Em 29 de março de 1549 nascia oficialmente a Cidade de São Salvador da Bahia de Todos os Santos, sob o signo de áries. Seu fundador, Tomé de Sousa, recebera ordens do rei D. João III para erguer aqui uma cidade-fortaleza. E ele o fez. Mas, o que o primeiro governador-geral do Brasil encontrou, não apenas já existia como organização social, como se imporia para sempre ao caráter da capital: o sincretismo, a mistura como lema. Sim, quando Salvador nasceu, não só o português Diogo Álvares tinha sido rebatizado de Caramuru, como a tupinambá Paraguaçu também já se chamava Catarina. E se agora comemoramos 470 anos da tentativa da Coroa de botar ordem às coisas, poderíamos muito bem celebrar 510 anos de uma catrevagem inordenável a que chamamos de Salvador, a primeira capital do Brasil, de elemento fogo (no rabo). Não é a toa que, sendo ainda a primeira cidade planejada do país, pelo traço do arquiteto Luís Dias, uma espécie de Brasília do século XVI, Salvador ferve em sua caótica exuberância.

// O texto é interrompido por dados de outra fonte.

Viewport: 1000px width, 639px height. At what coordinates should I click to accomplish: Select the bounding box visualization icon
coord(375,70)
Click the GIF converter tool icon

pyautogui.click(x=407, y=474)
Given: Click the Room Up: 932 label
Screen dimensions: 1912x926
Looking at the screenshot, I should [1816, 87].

“Nas sacadas dos sobrados / da velha São Salvador / há lembranças de donzelas / do tempo do Imperador. // Tudo, tudo na Bahia / faz a gente querer bem. / A Bahia tem um jeito / que nenhuma terra tem”, na estrofe de Dorival Caymmi, Salvador e Bahia se confundem; a capital congrega o estado inteiro. Assim é também no estribilho popular “Adeus, meu Santo Amaro” que diz “Eu vou para a Bahia”, como se dissesse eu vou a Salvador. Isso por que, num processo linguístico comum e revelador, a Cidade da Baía de Todos-os-Santos tornou-se no correr dos anos a Cidade da Bahia e, de forma prática, a Bahia.

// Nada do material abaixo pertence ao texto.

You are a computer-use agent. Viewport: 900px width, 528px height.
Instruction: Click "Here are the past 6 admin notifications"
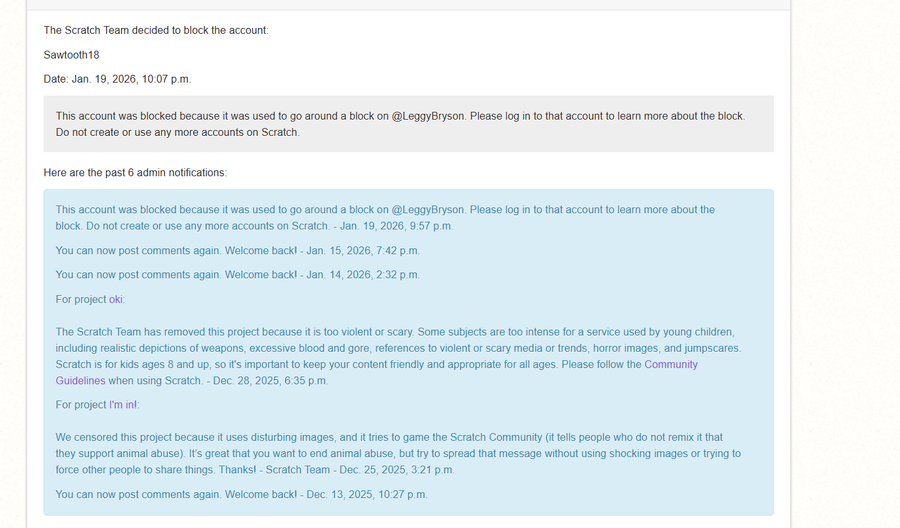click(135, 173)
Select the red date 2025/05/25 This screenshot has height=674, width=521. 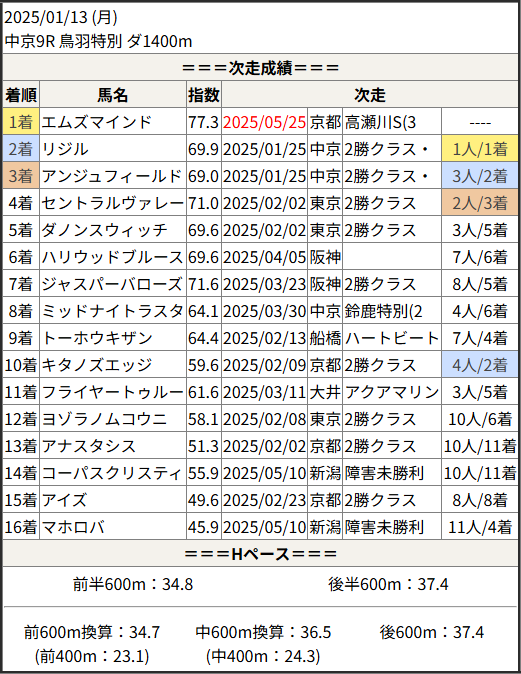[x=264, y=123]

Pródiga em receber bem, Salvador tem um vasto histórico de visitas ilustres. Em fevereiro de 1832, Charles Darwin chegou à cidade. Deslumbrado com a paisagem, o pai da Teoria da Evolução anotou em seu diário: “Deliciosamente: deleite é, contudo, um termo fraco para um tal veículo de prazer”. Mesmo na literatura, a capital baiana é pouso certo: personagem principal do primeiro romance da língua inglesa, Robinson Crusoé também viveu na cidade onde, antes mesmo de conhecer Sexta-Feira, conviveu com a gente generosa do local. A mesma que, anos depois, receberia de Janis Joplin a Fidel Castro.

“Para quem nasceu na Bahia, Nova York sempre será periferia”, a frase-slogan é do historiador e tradutor Paulo César de Souza e remete ao período em que a aniversariante era a maior cidade das Américas. Traduzindo: mesmo quando perde a majestade, o orgulho da Roma Negra não se abala. “A graça de Salvador não se explica por vias naturais. Aqui falta tudo, mas, mesmo assim, transborda”, define o comerciante Clarindo Silva, guardião do Centro Histórico. E quem há de negar que esta lhe é superior?

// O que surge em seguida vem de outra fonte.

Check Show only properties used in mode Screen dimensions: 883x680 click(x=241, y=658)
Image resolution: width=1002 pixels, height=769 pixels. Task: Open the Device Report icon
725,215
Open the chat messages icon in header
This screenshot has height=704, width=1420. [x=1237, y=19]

Após enfrentar um período deprimente, enfim a primeira capital parece retomar os trilhos de sua acidentada tradição. E por falar em Nova York, Salvador é a única cidade brasileira indicada pelo The New York Times para se conhecer em 2019. Não é isso, porém, o que mais importa. “O momento é muito sugestivo. A cidade está instigada novamente a ousar, a ligar sua antena a sua raiz, como nos bons tempos”, avalia o músico Tuzé de Abreu. E parece certo.